In conversation with
The VP of Product Strategy for Cortex at Palo Alto Networks on collaboration during security incidents
It all comes down to collaboration.
I think the biggest challenge I see when it comes to security incidents is collaboration: how you collaborate and who you collaborate with.
If you think about a security incident, it starts in one corner, with somebody noticing some sort of anomaly. The first step is assigning that incident to an incident commander, an owner, whatever different teams call it. That person’s role is to quickly figure out whether it’s a real problem or not—there are false positives, and security products are known to have these challenges. False positive detection typically requires people to look at different tools to bring in the data, and at security information and event management systems.
So if you figured out it’s a real incident, then you need to figure out how severe the problem is. Does it involve data leak? To an external party? Does it involve an executive’s laptop being compromised, where the sensitive data could be harming the company in a big way? Do you need to involve legal? Do you need to involve HR? When you’ve assessed the severity, that drives: Who do I need to engage?
A playbook helps you prepare for future incidents.
Some organizations don’t have well-defined playbooks and processes. In those scenarios, what are you going to do in your post-incident review? What do you check against, to see if the incident was solved or not solved? But other organizations have very well-defined playbooks and processes, and what they check is adherence to those processes.
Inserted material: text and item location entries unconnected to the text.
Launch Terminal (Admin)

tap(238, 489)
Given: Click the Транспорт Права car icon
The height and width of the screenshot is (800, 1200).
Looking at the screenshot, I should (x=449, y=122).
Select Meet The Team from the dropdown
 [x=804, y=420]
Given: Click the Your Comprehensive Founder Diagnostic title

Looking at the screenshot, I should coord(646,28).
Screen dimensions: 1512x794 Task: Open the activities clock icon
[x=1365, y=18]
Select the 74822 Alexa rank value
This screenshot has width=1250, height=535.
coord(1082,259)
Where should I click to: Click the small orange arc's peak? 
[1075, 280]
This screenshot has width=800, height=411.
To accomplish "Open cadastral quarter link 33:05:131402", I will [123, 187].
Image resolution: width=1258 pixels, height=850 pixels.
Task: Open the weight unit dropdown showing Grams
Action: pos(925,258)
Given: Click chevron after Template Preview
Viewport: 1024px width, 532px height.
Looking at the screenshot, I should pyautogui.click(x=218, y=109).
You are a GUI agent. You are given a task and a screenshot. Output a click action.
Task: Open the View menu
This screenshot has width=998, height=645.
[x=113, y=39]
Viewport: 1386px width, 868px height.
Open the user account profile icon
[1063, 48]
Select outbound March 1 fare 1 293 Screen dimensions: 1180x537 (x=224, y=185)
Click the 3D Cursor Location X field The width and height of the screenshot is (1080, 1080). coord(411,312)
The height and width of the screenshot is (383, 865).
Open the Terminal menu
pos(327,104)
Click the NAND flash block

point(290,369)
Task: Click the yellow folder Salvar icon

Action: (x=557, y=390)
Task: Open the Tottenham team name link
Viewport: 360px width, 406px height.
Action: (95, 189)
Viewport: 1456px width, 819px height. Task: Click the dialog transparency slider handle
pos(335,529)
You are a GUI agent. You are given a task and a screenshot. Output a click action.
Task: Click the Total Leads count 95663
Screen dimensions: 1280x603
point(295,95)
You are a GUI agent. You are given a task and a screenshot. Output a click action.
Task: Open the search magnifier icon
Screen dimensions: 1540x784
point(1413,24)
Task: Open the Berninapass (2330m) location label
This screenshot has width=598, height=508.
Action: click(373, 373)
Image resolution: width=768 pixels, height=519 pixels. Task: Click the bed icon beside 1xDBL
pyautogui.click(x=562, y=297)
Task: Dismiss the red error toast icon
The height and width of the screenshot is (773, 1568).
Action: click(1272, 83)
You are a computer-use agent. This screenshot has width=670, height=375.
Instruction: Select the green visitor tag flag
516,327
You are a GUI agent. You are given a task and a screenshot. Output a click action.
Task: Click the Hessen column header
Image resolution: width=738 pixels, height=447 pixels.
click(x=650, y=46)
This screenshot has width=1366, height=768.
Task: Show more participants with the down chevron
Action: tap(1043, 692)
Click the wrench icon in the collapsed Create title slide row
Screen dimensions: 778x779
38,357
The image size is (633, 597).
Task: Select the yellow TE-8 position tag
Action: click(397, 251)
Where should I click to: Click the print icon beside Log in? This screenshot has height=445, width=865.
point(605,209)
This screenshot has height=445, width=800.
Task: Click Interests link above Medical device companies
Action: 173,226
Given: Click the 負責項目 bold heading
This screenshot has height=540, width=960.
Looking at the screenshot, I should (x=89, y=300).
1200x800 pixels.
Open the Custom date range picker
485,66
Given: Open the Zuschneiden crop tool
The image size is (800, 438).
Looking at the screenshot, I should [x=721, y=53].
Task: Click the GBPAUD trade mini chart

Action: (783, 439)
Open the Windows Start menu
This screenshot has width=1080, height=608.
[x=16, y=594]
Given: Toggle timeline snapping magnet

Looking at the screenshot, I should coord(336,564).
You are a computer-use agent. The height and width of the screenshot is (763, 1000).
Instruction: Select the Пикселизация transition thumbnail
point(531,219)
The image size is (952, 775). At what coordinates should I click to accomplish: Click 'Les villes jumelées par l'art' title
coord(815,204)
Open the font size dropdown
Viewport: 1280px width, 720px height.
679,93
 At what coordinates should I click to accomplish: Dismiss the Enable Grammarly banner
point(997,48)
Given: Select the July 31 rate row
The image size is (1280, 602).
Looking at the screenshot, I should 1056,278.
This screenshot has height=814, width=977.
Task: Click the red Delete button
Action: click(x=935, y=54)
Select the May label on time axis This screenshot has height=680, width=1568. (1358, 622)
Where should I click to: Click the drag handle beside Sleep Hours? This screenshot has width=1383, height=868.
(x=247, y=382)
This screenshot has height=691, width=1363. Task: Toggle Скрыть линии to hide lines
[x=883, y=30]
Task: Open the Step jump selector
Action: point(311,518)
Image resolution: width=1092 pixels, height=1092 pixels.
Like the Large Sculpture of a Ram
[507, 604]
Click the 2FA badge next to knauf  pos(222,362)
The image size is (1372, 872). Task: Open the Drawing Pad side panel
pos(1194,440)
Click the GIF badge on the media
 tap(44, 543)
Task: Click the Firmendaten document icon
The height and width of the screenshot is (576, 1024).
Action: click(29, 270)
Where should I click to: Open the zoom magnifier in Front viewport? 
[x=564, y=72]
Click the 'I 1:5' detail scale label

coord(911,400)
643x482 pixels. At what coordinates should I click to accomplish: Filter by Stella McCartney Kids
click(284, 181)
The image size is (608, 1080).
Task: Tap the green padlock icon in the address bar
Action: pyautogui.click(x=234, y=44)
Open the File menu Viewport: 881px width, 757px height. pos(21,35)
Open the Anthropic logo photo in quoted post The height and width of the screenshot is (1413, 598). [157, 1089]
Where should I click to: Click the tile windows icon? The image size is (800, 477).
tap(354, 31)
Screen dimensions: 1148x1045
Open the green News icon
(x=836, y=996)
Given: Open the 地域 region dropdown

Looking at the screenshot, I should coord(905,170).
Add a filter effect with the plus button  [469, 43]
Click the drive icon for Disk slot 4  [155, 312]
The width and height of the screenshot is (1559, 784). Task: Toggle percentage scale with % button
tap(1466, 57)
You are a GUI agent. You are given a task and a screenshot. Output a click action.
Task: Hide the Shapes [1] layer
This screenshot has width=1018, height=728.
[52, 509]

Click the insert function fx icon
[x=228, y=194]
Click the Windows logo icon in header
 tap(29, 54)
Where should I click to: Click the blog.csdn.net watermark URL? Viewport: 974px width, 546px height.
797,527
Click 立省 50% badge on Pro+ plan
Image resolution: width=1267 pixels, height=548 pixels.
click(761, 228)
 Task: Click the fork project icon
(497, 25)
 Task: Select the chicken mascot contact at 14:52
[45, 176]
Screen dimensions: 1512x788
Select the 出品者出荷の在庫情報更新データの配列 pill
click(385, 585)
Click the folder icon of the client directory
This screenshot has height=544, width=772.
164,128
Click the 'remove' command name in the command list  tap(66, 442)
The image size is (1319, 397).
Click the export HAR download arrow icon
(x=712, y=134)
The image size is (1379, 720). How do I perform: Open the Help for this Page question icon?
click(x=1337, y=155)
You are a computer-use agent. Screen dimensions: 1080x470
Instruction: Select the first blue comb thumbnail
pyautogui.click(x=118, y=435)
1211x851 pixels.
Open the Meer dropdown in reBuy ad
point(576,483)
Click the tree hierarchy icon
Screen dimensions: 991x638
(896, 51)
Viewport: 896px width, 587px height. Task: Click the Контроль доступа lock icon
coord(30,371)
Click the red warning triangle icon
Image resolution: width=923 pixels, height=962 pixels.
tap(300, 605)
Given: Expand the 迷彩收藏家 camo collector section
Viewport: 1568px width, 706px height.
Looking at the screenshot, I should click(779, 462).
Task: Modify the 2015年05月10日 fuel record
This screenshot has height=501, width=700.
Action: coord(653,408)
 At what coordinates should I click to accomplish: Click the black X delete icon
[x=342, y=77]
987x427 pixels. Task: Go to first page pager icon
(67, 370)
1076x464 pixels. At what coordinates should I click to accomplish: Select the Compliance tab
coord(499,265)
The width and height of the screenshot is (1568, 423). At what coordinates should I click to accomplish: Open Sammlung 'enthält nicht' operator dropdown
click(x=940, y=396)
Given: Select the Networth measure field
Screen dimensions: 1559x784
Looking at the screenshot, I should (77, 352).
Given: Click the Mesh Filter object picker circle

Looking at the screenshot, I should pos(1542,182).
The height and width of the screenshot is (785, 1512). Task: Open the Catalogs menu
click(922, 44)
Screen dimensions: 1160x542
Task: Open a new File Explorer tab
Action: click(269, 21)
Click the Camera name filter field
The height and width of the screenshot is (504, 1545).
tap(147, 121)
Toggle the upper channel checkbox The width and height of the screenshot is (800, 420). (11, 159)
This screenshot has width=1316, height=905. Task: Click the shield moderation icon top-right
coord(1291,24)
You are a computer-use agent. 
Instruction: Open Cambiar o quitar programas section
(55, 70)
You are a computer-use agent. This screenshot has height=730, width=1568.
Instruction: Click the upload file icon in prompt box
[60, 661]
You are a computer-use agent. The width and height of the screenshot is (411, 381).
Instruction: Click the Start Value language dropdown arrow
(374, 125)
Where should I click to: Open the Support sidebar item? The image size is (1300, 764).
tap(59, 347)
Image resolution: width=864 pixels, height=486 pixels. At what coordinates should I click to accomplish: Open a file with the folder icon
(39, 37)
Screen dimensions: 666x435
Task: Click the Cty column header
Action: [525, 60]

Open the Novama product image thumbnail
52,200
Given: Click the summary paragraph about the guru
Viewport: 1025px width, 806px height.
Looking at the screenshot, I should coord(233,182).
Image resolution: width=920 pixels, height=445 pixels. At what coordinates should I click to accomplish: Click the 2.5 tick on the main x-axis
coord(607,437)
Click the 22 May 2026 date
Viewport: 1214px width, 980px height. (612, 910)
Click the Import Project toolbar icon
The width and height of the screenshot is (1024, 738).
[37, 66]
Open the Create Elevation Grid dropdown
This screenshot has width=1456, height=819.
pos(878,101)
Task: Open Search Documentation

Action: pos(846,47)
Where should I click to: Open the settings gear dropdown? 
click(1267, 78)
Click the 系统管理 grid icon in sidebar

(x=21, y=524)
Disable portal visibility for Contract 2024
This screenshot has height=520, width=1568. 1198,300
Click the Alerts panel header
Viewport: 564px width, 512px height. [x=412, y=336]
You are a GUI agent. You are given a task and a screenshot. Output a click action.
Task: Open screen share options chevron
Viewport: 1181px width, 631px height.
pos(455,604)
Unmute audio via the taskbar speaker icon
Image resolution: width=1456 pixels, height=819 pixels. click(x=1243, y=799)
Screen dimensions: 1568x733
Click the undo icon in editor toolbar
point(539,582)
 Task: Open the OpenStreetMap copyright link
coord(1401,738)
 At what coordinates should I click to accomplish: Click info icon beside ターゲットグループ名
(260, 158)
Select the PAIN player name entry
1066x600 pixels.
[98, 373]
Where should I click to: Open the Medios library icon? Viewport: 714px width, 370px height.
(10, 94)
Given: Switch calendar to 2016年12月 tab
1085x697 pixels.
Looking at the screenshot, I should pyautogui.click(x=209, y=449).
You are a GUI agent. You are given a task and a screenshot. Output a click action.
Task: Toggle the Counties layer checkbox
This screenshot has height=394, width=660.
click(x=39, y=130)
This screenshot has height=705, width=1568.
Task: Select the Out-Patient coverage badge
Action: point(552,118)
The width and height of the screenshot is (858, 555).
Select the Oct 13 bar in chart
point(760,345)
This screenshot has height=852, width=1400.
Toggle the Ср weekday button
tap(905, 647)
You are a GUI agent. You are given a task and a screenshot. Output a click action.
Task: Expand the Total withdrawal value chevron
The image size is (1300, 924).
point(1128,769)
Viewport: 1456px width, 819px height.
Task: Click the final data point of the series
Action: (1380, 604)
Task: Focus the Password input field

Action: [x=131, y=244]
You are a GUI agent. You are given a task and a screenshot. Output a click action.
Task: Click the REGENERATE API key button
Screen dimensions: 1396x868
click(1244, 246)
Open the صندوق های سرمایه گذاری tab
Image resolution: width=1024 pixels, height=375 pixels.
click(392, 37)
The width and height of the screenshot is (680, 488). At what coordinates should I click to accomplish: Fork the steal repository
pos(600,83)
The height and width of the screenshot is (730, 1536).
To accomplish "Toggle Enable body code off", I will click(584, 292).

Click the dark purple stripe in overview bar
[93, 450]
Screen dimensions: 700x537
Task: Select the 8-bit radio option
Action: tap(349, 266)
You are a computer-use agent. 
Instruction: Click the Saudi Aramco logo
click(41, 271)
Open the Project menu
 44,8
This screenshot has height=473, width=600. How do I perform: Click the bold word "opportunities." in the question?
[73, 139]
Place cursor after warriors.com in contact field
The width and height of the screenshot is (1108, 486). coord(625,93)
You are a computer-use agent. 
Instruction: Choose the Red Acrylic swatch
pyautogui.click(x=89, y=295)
Some of those playbooks are used for quality assurance checks—you take, say, 20% of your incidents and assign them for a post mortem review. Did the incident commander or the owner follow the steps and the processes that they were supposed to follow? Has the right level of documentation been collected? Sometimes reviews of incidents with lots of complications don’t touch upon documentation. But if it becomes a compliance problem, or a big breach externally, you’ll need to disclose that you did do the right thing—has that been documented?
Keep your communication charts up-to-date.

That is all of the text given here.